EXTRACT TO READ Block Start

House Speaker Mike Johnson is facing a last-minute rebellion from conservatives on Republicans’ megabill, with a deal on a key tax deduction with blue-state Republicans and a lack of progress on settling other key provisions frustrating hard-liners.
“I think actually we’re further away from a deal because that SALT cap increase, I think, upset a lot of conservatives,” Rep. Andy Harris (R-Md.), the House Freedom Caucus chair, said in an interview on Newsmax on Wednesday morning, referring to the state-and-local-tax deduction. “The conservatives are pushing for some balancing spending reductions.”
Johnson signaled Tuesday he wanted to call a vote on the bill as soon as Wednesday evening. A person with direct knowledge of the talks who was granted anonymity to describe them candidly said “there is currently a zero percent chance this thing moves today,” saying leaders “walked away from a deal last night and even rolled back progress made over the weekend.”
In a brief interview Wednesday morning, Johnson said “there is a chance for a vote today” when asked about the comments by Harris and other conservatives. He said he continues to talk with the conservative holdouts.
Johnson and a group of blue-state Republicans reached a critical but tentative deal Tuesday night to boost the cap on the state-and-local-tax deduction to $40,000 in the GOP domestic-policy bill that is at the center of President Donald Trump’s agenda on taxes, energy and the border. Conservatives have strongly opposed further increasing the SALT cap.
Harris said that hard-liners stopped negotiating just before midnight Wednesday, saying there was a deal but it was “pulled off the table.” He suggested that the deal would make further cuts to Medicaid and take more aggressive action to pull back on Inflation Reduction Act subsidies for clean energy development, saying those two issues are “pretty essential” to get his support.
“This bill actually got worse overnight,” Harris said. “There is no way it passes today. … We may need a couple of weeks to iron everything out.”
Another key GOP hard-liner, Rep. Ralph Norman of South Carolina, was more measured in his dismay Wednesday morning, telling Fox News he remained concerned about the deficit impact of the legislation.

EXTRACT TO READ Block End

PROBLEM => Retype the passage from the article on the House megabill, starting with "Johnson and a" and going on through "the SALT cap.". The rows below were taken from a different source than the article.

GIVEN DATA Block Start

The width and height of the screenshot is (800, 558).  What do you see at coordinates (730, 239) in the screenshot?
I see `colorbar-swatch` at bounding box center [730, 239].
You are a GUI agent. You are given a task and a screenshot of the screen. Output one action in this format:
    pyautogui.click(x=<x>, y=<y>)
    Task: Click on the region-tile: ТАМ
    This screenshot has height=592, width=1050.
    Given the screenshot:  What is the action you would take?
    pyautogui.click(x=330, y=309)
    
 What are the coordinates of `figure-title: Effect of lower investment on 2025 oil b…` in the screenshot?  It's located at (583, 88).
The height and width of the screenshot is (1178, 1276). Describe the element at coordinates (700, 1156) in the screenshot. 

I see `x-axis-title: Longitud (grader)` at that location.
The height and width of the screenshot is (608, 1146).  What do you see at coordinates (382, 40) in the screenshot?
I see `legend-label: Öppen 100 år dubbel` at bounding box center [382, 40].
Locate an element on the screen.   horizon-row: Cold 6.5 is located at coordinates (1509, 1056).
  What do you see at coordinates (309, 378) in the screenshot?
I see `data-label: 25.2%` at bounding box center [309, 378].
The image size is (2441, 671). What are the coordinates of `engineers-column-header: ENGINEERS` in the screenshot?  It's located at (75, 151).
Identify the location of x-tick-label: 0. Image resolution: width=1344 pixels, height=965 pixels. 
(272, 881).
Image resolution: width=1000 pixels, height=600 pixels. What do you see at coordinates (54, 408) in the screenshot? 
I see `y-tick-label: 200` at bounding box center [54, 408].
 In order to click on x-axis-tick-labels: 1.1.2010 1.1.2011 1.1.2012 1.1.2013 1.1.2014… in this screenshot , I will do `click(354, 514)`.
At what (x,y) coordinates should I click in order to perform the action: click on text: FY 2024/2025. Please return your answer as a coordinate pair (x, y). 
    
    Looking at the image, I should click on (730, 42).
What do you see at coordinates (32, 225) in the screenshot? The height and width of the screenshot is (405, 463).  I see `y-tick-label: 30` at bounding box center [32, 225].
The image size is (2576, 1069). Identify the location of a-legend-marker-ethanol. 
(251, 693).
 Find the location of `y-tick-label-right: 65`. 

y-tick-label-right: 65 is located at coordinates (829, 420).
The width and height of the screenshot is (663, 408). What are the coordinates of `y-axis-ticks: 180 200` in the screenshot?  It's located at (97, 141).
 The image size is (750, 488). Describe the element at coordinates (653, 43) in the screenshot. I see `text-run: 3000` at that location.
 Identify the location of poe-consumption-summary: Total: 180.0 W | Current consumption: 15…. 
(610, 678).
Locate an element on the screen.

GIVEN DATA Block End

RESPONSE AREA =>
Johnson and a group of blue-state Republicans reached a critical but tentative deal Tuesday night to boost the cap on the state-and-local-tax deduction to $40,000 in the GOP domestic-policy bill that is at the center of President Donald Trump’s agenda on taxes, energy and the border. Conservatives have strongly opposed further increasing the SALT cap.